Document excerpt:
= Sole commissioner =

Form of local government

In local government in the United States, sole commissioner government is a county commission with only one seat. The sole commissioner typically holds all legislative and executive powers in the county. Even though with one commissioner there is no voiced debate among the commission, sole commissioners typically hold public meetings to allow public input on decisions.

Though the structure was historically more widespread, now Georgia is the only U.S. state to have counties governed by a sole commissioner. Debates over the establishment or removal of a sole commissioner government generally hinge on efficiency versus representation and debate.

The advantage to having a single commissioner is lower cost. With an average Georgia salary for a county commissioner being $168,195 per year, or $14,016 per month, the reduction from the three-man man commission board to a sole commissioner is a savings of $336,390 in salary, plus another estimated million in extra staffing.

Exercise brief: According to the sole commissioner text, which U.S. state is now the only one with counties governed by a sole commissioner?

Records:
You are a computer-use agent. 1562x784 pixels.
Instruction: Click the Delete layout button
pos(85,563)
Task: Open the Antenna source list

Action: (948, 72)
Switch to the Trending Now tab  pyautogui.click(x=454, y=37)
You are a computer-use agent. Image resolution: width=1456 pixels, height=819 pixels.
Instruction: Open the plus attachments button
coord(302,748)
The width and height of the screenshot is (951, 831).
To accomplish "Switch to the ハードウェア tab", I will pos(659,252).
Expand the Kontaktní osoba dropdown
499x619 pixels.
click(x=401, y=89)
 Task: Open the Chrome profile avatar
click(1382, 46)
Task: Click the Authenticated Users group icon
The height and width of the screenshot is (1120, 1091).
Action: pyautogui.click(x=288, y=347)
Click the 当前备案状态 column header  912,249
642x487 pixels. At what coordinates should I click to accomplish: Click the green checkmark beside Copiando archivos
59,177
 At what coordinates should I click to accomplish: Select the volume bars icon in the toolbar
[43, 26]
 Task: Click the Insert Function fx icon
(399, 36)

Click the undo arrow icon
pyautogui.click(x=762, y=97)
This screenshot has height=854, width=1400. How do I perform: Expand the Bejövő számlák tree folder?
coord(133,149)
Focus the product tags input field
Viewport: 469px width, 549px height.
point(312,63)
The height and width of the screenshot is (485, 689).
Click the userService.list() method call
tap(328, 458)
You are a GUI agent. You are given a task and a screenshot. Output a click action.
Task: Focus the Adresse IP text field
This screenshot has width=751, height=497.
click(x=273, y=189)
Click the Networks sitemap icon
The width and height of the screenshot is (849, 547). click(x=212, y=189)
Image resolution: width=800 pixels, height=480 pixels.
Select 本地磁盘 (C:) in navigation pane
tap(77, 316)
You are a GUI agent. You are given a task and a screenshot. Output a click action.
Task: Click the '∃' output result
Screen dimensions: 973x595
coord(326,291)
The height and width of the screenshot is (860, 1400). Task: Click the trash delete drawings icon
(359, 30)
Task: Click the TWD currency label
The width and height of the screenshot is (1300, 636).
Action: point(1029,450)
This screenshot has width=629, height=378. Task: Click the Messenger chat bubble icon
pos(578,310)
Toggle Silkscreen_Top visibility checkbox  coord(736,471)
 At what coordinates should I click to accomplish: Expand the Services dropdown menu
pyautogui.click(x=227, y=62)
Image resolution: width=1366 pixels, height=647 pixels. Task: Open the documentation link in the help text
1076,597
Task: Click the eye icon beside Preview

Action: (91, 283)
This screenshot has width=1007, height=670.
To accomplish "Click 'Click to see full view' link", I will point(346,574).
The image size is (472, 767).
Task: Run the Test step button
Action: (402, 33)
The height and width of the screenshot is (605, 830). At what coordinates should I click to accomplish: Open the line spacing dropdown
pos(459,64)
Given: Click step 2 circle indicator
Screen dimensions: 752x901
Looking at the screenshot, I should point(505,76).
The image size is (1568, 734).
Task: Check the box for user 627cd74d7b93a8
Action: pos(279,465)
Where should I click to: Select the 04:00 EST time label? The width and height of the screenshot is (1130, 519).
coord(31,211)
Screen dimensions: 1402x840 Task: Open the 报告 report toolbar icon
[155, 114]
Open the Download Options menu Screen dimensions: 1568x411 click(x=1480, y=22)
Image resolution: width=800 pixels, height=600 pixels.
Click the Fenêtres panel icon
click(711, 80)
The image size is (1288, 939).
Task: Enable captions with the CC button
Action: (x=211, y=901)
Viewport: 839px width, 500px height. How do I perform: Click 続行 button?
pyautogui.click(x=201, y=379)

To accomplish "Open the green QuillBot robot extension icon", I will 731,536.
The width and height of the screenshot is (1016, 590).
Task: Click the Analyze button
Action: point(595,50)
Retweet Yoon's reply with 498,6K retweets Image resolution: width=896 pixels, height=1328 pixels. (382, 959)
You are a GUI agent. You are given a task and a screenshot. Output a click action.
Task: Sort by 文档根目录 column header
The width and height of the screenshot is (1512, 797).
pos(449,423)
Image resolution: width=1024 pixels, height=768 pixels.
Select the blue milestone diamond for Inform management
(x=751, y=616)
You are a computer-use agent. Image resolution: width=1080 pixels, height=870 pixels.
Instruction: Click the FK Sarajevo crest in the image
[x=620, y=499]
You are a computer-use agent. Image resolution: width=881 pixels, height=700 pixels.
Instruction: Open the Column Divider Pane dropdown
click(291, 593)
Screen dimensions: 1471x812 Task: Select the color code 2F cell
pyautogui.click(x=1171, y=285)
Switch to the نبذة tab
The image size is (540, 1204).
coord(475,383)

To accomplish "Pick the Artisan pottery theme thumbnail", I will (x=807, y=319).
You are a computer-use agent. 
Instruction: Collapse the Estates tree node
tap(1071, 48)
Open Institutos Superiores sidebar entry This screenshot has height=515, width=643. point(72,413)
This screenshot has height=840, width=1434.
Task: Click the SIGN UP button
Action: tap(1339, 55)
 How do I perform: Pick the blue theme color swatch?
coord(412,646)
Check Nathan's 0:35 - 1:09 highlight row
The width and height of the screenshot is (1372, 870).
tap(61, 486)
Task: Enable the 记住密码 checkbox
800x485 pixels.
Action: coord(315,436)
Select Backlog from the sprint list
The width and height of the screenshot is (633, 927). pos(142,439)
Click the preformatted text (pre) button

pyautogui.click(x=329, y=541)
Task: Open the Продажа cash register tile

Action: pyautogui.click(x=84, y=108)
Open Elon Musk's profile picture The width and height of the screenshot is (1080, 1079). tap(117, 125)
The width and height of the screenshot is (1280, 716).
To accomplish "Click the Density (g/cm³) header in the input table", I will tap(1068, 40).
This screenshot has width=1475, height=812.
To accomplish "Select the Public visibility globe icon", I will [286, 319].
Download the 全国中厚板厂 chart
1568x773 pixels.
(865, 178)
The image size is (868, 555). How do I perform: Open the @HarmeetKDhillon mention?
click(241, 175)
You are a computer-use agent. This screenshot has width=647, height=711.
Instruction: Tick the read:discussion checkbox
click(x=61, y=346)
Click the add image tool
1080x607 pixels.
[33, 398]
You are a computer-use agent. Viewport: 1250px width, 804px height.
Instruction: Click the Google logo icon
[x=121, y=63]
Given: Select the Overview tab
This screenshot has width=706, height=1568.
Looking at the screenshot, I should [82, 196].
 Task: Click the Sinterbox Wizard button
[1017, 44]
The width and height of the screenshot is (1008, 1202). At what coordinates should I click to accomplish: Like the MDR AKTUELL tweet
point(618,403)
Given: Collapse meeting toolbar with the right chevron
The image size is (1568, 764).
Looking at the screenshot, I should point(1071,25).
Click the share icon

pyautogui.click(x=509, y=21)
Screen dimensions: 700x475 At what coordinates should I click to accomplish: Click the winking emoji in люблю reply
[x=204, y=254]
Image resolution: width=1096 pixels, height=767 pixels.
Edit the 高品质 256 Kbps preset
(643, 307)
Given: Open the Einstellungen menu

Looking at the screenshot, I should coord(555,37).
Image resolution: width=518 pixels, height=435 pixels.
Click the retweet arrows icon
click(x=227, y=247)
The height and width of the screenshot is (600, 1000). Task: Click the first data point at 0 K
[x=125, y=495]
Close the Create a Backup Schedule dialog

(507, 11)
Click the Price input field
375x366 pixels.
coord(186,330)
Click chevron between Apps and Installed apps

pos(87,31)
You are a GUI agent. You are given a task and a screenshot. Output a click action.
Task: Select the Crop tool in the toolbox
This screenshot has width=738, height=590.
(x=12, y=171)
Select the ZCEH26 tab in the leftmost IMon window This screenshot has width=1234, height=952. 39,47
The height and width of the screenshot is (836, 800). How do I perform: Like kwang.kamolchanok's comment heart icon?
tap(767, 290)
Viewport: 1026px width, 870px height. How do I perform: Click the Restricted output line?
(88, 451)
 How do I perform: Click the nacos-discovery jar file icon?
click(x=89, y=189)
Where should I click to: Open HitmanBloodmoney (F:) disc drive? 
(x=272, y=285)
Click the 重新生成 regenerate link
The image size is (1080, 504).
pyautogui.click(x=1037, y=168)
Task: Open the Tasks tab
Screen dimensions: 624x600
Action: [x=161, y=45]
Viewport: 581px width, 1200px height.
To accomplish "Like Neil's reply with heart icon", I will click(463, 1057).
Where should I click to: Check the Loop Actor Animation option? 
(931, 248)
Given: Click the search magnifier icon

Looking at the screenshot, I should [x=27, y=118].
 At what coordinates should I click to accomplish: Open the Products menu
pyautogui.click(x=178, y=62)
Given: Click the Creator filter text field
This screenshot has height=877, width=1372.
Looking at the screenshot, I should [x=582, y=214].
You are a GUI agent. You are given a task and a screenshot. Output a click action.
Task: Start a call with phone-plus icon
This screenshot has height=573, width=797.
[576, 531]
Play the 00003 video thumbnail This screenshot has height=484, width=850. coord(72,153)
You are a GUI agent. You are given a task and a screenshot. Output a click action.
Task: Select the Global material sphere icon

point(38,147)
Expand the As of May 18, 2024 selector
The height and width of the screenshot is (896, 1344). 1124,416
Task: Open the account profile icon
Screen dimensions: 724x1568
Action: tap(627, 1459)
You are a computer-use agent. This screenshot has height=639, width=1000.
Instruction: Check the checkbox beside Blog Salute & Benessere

Reply: Georgia